Улегся ветр в горах, погас закат,
Но след его на снеговых высотах
Еще сиял, прозрачно-розоват.Вокруг просторно было, тихо, пусто…
И призрачен, как те, кого уж нет,
Чуть реял, мглист, невыразимо грустен,
Снегами отраженный полусвет.Моя тропинка заблудилась где-то
В полях, садах безлюдных и нагих,
Ронявших слезы с тонких черных веток.
О чем, о ком? Я не спросил у них…Еще без птичьих песен, без фиалки,
Сады внимали шепоту весны,
По-девичьи стыдливы, робки, жалки,
Неизъяснимой свежести полны,Поднять ресниц заплаканных не смея,
Таким прозрачным кружевом сквозя,
Такой воздушной нежностью синея,
Что вспомнить - больно, и забыть - нельзя…

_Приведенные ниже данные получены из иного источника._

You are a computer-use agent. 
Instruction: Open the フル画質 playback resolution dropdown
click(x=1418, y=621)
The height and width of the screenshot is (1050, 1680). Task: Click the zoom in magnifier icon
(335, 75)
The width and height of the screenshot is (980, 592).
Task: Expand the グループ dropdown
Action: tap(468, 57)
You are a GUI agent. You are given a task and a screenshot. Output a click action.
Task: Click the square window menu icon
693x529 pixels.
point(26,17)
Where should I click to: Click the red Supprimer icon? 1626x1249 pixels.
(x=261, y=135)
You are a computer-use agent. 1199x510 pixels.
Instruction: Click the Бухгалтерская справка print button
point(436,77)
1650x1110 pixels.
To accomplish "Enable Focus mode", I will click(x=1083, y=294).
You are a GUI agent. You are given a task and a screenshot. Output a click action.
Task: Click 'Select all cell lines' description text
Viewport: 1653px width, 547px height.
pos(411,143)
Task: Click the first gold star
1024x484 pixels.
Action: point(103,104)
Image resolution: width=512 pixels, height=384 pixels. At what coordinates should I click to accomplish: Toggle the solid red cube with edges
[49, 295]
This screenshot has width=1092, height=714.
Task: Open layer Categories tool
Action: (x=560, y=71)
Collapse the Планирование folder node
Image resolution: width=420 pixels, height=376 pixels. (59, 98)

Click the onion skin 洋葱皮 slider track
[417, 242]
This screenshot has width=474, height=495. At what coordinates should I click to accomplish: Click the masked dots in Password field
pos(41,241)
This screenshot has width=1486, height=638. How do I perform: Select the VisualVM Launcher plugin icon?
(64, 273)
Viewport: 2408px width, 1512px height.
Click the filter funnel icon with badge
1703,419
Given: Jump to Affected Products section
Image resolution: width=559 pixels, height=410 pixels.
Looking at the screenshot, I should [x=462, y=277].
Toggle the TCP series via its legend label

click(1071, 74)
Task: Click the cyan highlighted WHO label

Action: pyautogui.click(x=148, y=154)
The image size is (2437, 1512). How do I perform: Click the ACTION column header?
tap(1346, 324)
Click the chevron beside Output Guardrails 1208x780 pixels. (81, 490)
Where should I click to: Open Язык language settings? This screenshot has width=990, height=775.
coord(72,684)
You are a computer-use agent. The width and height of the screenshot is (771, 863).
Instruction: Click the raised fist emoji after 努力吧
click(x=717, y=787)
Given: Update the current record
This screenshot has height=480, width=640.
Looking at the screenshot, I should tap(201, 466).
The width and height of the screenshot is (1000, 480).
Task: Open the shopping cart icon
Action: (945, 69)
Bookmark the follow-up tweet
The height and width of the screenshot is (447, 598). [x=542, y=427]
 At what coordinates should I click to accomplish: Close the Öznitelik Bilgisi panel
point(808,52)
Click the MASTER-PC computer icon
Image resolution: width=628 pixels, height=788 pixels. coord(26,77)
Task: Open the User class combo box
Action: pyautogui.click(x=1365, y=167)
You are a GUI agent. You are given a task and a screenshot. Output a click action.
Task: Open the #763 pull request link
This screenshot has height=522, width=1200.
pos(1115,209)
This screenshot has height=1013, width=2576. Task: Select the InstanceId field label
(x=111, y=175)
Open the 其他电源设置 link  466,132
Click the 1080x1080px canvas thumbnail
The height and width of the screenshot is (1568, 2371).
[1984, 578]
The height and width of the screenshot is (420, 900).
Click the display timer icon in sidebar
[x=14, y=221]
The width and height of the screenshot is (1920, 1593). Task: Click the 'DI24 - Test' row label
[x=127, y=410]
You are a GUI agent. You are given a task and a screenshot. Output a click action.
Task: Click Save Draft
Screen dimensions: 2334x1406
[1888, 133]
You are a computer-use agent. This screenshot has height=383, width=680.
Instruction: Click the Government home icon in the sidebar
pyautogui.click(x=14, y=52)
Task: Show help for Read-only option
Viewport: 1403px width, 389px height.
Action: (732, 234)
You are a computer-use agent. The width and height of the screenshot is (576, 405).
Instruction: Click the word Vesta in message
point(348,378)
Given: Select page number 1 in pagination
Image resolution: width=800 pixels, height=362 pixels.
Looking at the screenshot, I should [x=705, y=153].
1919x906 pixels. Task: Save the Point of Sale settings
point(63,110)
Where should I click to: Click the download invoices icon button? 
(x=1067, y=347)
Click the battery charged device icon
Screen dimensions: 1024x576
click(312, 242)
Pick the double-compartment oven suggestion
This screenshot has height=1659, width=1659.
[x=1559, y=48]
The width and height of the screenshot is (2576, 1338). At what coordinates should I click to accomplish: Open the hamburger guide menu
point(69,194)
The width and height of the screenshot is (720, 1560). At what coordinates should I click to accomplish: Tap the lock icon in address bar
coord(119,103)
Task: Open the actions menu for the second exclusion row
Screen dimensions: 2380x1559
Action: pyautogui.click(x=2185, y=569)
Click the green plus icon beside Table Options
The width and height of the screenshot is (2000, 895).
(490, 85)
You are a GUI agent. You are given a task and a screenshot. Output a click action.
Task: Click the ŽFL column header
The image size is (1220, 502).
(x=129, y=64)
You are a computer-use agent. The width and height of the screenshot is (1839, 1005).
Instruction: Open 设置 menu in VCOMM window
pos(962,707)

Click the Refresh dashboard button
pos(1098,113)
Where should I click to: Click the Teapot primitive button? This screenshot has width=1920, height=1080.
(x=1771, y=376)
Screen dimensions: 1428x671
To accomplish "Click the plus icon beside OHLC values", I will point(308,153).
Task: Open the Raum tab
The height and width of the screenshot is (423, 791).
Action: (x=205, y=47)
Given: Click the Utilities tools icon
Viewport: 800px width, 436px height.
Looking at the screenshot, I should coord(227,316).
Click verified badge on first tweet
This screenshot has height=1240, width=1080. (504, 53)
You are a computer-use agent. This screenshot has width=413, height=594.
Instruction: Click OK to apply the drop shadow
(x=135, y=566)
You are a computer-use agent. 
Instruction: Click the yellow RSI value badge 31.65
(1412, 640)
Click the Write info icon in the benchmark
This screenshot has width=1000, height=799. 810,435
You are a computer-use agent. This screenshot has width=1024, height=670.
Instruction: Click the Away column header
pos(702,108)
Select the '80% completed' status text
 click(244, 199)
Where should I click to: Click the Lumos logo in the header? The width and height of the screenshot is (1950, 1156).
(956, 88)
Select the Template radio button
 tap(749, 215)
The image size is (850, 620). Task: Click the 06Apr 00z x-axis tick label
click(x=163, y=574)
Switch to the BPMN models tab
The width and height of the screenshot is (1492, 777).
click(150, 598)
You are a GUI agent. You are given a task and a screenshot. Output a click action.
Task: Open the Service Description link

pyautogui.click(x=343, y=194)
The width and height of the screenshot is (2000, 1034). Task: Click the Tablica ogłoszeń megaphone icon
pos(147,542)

Все было странно, все не так… Виденья
Бесплотны, невесомы, как во сне,
И даже капель звучное паденье,
Быть может, и оно казалось мне?Молчали горы, и сады молчали,
И лишь вдали, в туман сырых низин,
В самозабвенной сладостной печали
Молился, плача, старый муэдзин.О чем он пел, что он просил у бога,
Людских грехов усталый страж и раб?..
Но впереди во тьме уже дорога
Обозначалась поздним скрипом арб,Из мрака смутно выплыли заборы,
Пахнул в лицо кизячный дым жилья…
Сады окончились… Здесь начинался город
Кенд-и-Бодам, иль Город миндаля…
Стихи эти звучат несколько меланхолически, но именно в таком настроении был я тогда. В Канибадам я пришел после многих бесплодных попыток найти хоть где-нибудь хоть какую-нибудь работу. В те годы - хоть это и покажется очень странным и неправдоподобным теперешнему читателю - в стране была и даже весьма чувствовалась безработица. "Свирепствовала безработица", как говорили тогда. В городах перед окошечками бирж труда терпеливо помногу часов изо дня в день выстаивали безработные. Они делились на две категории: "союзных", то есть членов профсоюза, и "несоюзных". "Союзным" выплачивали из профсоюза пособие, кроме того, при наличии работы они получали направление в первую очередь. А "несоюзные" ничего не получали: ни пособия, ни работы.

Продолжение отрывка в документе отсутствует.